Given passage:
---

During the course of the hearing all issues were resolved, save
for the issue of
whether confidential documents should be produced to either Mr Pidgeon or
Ms Bormans of the firm of Fortune Manning
Law Partnership, on the basis that their
independence was impugned.          I determined that their independence was not
impugned
and that they should be able to inspect the documents. I also made a
number of further changes to the District Court orders which,
to an extent, reflected
compromises between the parties.


[3]    The appellant lost on what was ultimately the only substantive
issue that was
argued before me, and therefore a costs order is appropriate.          However, issues
developed during the course
of the hearing, and a good deal of hearing time and
preparation time was devoted to matters that were ultimately resolved. I do not
consider it appropriate to make an order for full costs for that reason. I also note that
Mr Thwaite appears to have sent a proposal
for settlement by way of a joint
memorandum, which could have resolved some of the issues that arose if there had
been a substantive
response. There appears to have been no substantive response.

---

Extracted information:
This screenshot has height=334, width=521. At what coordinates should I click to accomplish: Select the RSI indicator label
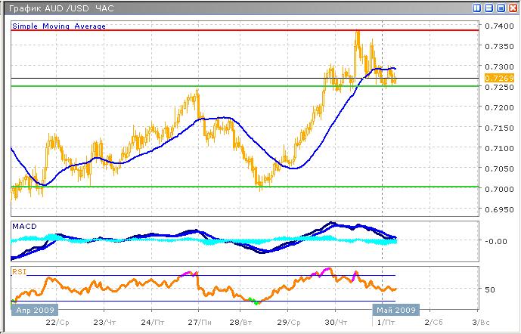(19, 269)
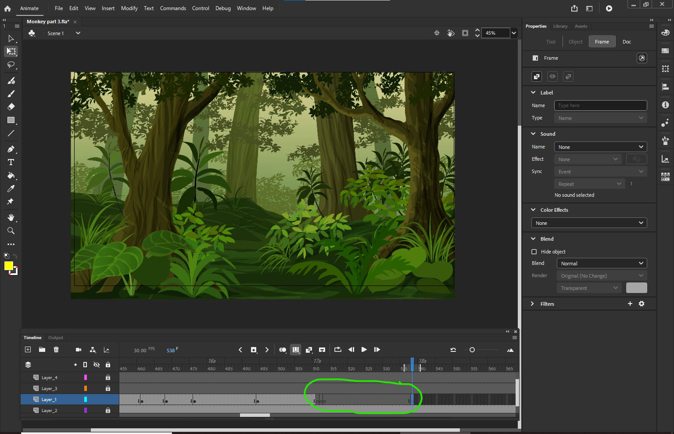Pick the Paint Brush tool
Image resolution: width=674 pixels, height=434 pixels.
[x=11, y=80]
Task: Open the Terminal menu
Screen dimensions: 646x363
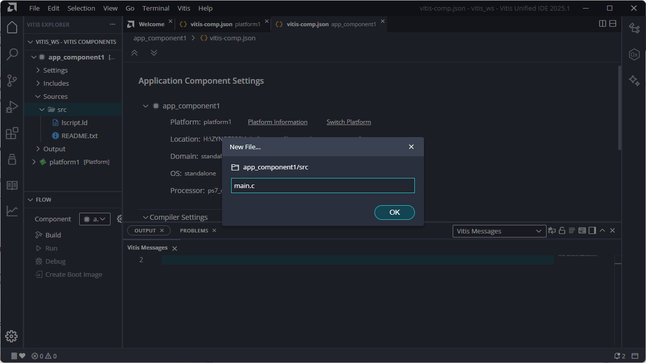Action: click(156, 8)
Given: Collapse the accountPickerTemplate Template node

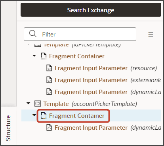Looking at the screenshot, I should click(29, 103).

---

Request 1: Name every person mentioned in the judgment excerpt.
Request 2: Write a continuation of the judgment excerpt on costs, starting after its final sentence.
The listing has no connection to the judgment excerpt.

Reply 1: Mr Pidgeon, Ms Bormans, Mr Thwaite

Reply 2:
[4]    However, I reject other arguments raised by Mr Thwaite for
the appellant. In
particular:


       a)      It is not correct to say that the appellant won. I consider the nature of
       
       the changes to the orders as being by way of compromise, involving
               the sort of give and take that often arises
in discovery.         On the
               substantive issue that was left, the appellant lost.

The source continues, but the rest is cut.